╭─ Dataset entries

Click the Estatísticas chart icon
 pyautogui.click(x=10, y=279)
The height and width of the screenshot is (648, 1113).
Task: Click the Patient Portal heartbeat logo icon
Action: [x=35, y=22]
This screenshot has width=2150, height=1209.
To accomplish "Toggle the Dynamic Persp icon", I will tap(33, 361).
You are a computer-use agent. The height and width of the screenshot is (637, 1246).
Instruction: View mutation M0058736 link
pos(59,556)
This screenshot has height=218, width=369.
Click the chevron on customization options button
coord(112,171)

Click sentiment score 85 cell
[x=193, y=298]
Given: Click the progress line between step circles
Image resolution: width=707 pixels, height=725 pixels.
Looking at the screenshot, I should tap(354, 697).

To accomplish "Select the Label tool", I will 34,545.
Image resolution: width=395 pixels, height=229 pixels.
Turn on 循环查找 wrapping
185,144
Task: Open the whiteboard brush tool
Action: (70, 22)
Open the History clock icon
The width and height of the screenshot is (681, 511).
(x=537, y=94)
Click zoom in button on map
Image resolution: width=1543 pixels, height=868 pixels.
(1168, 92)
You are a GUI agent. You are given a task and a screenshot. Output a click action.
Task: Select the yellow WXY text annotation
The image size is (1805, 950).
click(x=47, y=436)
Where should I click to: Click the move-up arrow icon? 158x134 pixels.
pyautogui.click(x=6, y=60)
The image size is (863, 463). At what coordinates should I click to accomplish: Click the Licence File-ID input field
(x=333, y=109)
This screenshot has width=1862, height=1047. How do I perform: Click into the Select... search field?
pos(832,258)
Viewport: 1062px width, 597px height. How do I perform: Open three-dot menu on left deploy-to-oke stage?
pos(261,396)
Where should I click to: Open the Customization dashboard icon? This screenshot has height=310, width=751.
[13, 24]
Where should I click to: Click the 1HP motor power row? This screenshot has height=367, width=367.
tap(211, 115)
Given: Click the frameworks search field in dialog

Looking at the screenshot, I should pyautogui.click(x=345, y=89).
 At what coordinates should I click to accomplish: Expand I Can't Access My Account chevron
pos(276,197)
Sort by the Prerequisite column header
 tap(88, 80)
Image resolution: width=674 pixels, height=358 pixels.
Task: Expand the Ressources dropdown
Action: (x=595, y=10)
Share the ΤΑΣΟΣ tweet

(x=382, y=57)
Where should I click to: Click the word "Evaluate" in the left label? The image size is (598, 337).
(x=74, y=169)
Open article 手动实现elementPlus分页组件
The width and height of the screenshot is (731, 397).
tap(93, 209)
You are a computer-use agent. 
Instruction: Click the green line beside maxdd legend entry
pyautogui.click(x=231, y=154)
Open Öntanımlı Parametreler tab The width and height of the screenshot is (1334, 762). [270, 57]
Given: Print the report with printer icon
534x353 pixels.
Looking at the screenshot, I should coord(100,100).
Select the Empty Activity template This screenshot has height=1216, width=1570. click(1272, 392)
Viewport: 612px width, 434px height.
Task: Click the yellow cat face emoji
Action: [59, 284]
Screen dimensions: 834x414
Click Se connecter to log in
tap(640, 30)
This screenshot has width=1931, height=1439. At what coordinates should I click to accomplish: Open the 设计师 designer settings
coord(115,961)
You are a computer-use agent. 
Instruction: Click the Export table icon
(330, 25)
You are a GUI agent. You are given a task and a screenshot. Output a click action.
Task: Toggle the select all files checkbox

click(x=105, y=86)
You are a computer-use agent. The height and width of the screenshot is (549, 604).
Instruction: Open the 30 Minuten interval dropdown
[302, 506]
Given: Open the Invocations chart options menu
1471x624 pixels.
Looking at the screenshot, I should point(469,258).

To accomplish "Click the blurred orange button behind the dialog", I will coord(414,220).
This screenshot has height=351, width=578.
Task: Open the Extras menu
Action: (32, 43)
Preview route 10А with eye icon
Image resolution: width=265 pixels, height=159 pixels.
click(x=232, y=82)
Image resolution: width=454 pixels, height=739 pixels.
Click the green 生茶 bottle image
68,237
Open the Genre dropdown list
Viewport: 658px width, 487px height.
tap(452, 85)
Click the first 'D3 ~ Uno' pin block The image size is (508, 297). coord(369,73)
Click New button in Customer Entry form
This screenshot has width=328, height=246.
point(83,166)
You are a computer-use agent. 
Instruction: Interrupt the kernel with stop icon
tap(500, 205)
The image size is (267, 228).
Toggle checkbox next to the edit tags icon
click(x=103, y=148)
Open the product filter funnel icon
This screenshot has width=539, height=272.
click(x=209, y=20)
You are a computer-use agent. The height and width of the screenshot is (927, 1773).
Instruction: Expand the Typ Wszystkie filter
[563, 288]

╰─

(Aim): Reproduce the items verbatim, everything from the line containing "This screenshot has width=1862, height=1047." down to the line containing "should pyautogui.click(x=345, y=89).", including both.

(Result below):
This screenshot has width=1862, height=1047. How do I perform: Click into the Select... search field?
pos(832,258)
Viewport: 1062px width, 597px height. How do I perform: Open three-dot menu on left deploy-to-oke stage?
pos(261,396)
Where should I click to: Open the Customization dashboard icon? This screenshot has height=310, width=751.
[13, 24]
Where should I click to: Click the 1HP motor power row? This screenshot has height=367, width=367.
tap(211, 115)
Given: Click the frameworks search field in dialog

Looking at the screenshot, I should pyautogui.click(x=345, y=89).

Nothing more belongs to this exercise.